WASHINGTON (AP) — A recent series of campaign ads for Kamala Harris aims to highlight the increasingly threatening medical care for women since the fall of Roe v. Wade raises awareness by telling the story of a Texas woman who contracted a life-threatening infection when she was unable to receive proper treatment after a miscarriage and that she may no longer be able to have children.
In one ad, the woman, who identifies herself only as Ondrea, describes how excited she was to give birth to a girl, only to find out the baby would not survive because the water had broken too early. She was denied an abortion and eventually went into labor. “Immediately after she was born, I was in the worst pain of my life,” she says as she and her husband are pictured in their living room next to a framed photo of the baby’s ultrasound. Then she developed sepsis, a life-threatening pregnancy complication.
The ad is part of a final push by the Democratic nominee to highlight how health care for pregnant women — even those who never intended to terminate a pregnancy — has become increasingly unstable since then-President Donald Trump’s three judges appointed to the Supreme Court helped overturn abortion rights.

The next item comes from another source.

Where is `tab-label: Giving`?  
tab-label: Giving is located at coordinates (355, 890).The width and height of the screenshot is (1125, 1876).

Ondrea blames Trump for her situation.
“It almost cost me my life and it will affect me for the rest of my life,” she says in the ad.

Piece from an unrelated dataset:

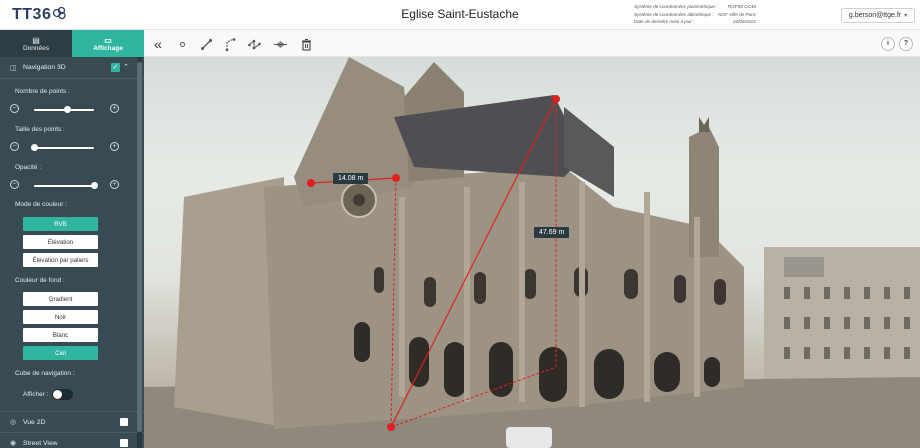 This screenshot has height=448, width=920. What do you see at coordinates (60, 16) in the screenshot?
I see `logo-cloud-icon` at bounding box center [60, 16].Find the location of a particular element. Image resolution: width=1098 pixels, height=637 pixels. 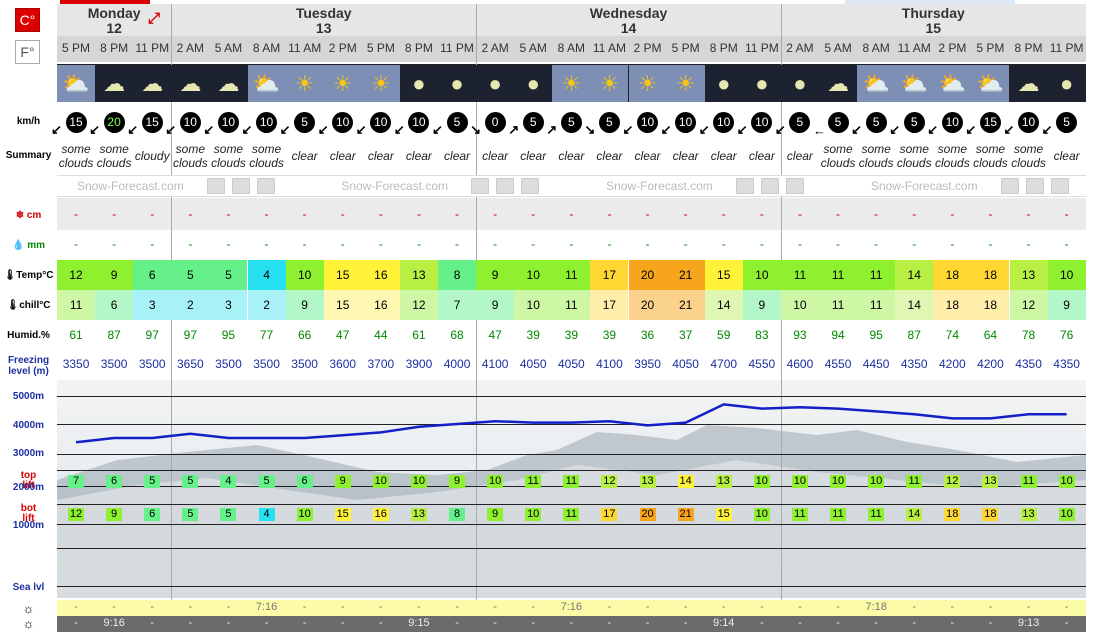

In another ad aimed at men, Ondrea’s husband Cesar says: “Baby crying at night? I would love to hear this every night. And now we may never get pregnant again.”
“There are rights and freedoms that we have had for generations that have simply been taken away from us.”
Harris will promote reproductive health care on Friday in Texas, a reliably Republican state that has one of the strictest bans in the country and where women have repeatedly sued or spoken out about a threatening lack of medical care.
When Roe was first overturned, Democrats initially focused on restricting access to abortion to end unwanted pregnancies. But the same medical procedures used in abortions are also used in the treatment of miscarriages. And in 14 states with strict abortion bans, women are increasingly unable to receive medical care until their condition has become life-threatening. In some states, doctors can be prosecuted for providing medical care.
Democrats warn that the devaluation of rights will only continue if Trump is elected. Republican lawmakers in states across the U.S., for example, have rejected Democratic efforts to protect or expand access to birth control.
Democrats hope the issue will motivate people to get involved in the deadlock presidential election and put Harris in the White House.
About six in 10 Americans believe their state should generally allow a person to have a legal abortion if they do not want to become pregnant for any reason, according to a July poll by The Associated Press-NORC Center for Public Affairs Research.
Voters in seven states, including some conservative ones, have either protected abortion rights or rejected attempts to restrict them in statewide votes over the past two years.
Trump has been inconsistent in his message to voters on abortion and reproductive rights, constantly changing his positions or giving vague, contradictory and sometimes nonsensical answers to questions on an issue that has become a major tender point for Republicans in this year’s election.
In another commercial airing Wednesday night before Harris’ TV Town Hall on CNN, Ondrea stands in front of her bathroom mirror and stares at the massive scar on her stomach. There are photos of her in a hospital bed with her stomach cut open, while captions tell viewers her story. In 2022, she became pregnant but suffered a miscarriage at 16 weeks when her water broke.
Ondrea is Black. Black women are more likely to experience premature labor and other pregnancy complications and are also much more likely to die in childbirth in the U.S., where maternal mortality rates are rising.
The audio includes spliced clips of Trump discussing abortion.
“First of all, I’m the one who supported Roe v. Wade got rid of,” Trump says.
A moment later, another interviewer asks, “Do you believe in punishment for abortion?”
“There has to be punishment,” Trump replies.
As the viewer reads that Ondrea may no longer be able to have children after her ordeal, he hears Trump’s voice saying: “Women will be happy, confident and free.” They will no longer think about abortion.